Concept
Larossa System
What it is
The Larossa System is how I set up any project from the start. Six phases, straight up like a Gantt chart. You complete phase one and then move to phase two. You complete phase two and then move to phase three. There is no overlap between them.
Inside of each phase are blocks — groupings of work. Generally an interior block and an exterior block, except phase four, which has a kitchen block, a bathroom block, an interior carpentry block, and an exterior carpentry block. And inside of those blocks are jobs: LVP flooring, interior paint, drywall, electrical rough-in, mechanical. The jobs sit inside the blocks that sit inside the phases, and they never change.
Here’s the hierarchy: project is 123 Main Street. Inside the project are phases. Inside each phase are blocks. Inside each block are jobs. That’s it.
The six phases:
- Phase 1 — Tabula Rasa + Grounds. Demo, cleanout, structural repairs, stop the bleeding. Tabula rasa is a play on the Latin term for “blank slate.” Get the roof patched, the drainage right, water sloping away from the house. Now you can treat the rest of the project like a new build.
- Phase 2 — The Gauntlet + Utilities. Mechanical, electrical, plumbing, insulation. I call it the gauntlet because on a gut or full renovation, you have to go through a stack of code inspections — MEP rough, rough building — and on some old houses this takes weeks. Months. The utilities block is exterior: underground plumbing in the yard, water lines, sewer, street cuts.

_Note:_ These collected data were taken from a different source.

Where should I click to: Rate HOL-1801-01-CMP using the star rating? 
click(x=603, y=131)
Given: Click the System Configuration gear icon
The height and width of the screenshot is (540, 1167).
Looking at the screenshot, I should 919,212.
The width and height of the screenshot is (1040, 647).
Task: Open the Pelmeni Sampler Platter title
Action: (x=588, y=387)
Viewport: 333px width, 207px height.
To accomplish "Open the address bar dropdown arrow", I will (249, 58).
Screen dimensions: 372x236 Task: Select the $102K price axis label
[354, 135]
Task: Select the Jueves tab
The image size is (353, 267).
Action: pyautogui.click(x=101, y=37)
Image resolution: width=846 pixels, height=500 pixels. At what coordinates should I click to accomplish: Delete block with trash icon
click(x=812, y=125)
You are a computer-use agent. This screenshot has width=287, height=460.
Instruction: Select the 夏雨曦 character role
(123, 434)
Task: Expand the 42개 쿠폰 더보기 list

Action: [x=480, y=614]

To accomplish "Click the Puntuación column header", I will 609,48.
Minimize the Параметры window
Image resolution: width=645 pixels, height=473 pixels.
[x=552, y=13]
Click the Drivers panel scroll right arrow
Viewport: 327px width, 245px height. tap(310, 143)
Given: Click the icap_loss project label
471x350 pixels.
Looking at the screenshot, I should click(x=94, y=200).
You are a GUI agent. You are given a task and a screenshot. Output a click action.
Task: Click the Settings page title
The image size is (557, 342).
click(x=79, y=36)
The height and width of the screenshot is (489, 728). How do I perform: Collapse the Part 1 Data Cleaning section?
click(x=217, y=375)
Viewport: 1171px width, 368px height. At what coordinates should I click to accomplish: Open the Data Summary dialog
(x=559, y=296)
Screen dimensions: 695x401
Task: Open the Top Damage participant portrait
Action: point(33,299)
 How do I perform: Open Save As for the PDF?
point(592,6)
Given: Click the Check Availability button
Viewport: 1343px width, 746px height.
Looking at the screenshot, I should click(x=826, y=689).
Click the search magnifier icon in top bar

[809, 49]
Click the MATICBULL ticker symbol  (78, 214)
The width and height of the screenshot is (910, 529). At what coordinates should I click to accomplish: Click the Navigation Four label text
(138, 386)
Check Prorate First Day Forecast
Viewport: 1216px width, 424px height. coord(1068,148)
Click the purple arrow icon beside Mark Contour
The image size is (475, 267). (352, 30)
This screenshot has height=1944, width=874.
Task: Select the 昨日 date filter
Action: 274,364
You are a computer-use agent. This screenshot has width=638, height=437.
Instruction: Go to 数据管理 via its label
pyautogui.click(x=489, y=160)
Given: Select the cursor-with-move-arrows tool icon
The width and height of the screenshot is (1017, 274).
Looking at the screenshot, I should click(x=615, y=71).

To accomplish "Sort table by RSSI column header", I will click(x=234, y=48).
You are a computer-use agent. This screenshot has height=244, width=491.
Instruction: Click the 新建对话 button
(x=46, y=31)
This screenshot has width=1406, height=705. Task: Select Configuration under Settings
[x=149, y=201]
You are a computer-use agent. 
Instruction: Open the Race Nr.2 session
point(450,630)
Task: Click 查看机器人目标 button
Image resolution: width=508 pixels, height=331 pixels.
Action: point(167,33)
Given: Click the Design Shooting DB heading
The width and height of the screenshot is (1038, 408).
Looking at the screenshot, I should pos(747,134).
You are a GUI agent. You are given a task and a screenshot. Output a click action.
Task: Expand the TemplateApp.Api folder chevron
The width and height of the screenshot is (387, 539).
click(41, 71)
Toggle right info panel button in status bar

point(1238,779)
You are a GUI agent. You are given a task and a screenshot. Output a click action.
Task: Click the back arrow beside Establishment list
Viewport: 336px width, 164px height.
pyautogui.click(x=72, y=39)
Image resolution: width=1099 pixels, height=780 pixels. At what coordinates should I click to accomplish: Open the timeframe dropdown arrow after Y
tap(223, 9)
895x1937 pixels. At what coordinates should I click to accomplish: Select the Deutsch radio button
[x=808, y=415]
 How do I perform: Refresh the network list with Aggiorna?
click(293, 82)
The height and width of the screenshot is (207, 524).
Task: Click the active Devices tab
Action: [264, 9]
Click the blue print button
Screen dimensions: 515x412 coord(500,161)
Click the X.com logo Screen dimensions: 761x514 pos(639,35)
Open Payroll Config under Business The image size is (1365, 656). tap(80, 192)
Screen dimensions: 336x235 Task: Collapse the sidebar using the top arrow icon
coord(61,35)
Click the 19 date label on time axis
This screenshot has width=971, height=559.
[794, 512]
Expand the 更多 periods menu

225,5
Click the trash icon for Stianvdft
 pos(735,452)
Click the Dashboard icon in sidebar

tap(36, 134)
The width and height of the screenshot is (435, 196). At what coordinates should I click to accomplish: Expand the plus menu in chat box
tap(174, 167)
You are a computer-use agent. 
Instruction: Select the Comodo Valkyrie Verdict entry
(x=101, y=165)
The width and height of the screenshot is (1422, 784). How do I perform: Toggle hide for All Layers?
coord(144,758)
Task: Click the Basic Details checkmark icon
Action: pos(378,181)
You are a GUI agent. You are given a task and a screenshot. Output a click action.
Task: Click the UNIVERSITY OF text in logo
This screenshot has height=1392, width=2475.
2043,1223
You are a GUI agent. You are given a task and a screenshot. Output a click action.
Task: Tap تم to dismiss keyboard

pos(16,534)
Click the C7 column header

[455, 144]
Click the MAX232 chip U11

- Phase 3 — Pregame + Replacements. Drywall, paint, floors. Once you’ve got that done, you’ve got a canvas. The exterior replacement block is brand-new windows, siding, gutters — if you’re doing replacements at all, they go here, not in phase four.
- Phase 4 — The Good Stuff. Kitchen, bathrooms, interior carpentry, exterior repairs. This is where most people’s eyes light up. Most of the time I’ll have the same all-arounder contractor do all of these blocks together — that’s lazy project management and I mean that as a compliment.
- Phase 5 — Trim Out + Landscaping. Hardware, fixtures, appliances. Electrical final, mechanical final, plumbing final if you pulled permits. Blown-in ceiling insulation. Exterior paint. Landscaping as close to the end as possible because people are still bringing stuff in and I want that outside to look great.
- Phase 6 — Finale. Construction clean, cleanup, handyman punch list.
Why it matters
Here’s why I built it. I had 40, 50 W2 employees at one point. People would do crazy things. Like there would be drywall that got done and then it’d be like, okay, now we got to do electrical. And I’m like, what? You’ve got to tear the drywall off to do electrical, man. They were moving upstream. You’d be downstream and realize you have to go back upstream.
I needed a system for people who didn’t understand project management. A lot of these guys knew how to do a thing. They might know how to do the things, but they couldn’t see the big picture. That’s why I created the phased system.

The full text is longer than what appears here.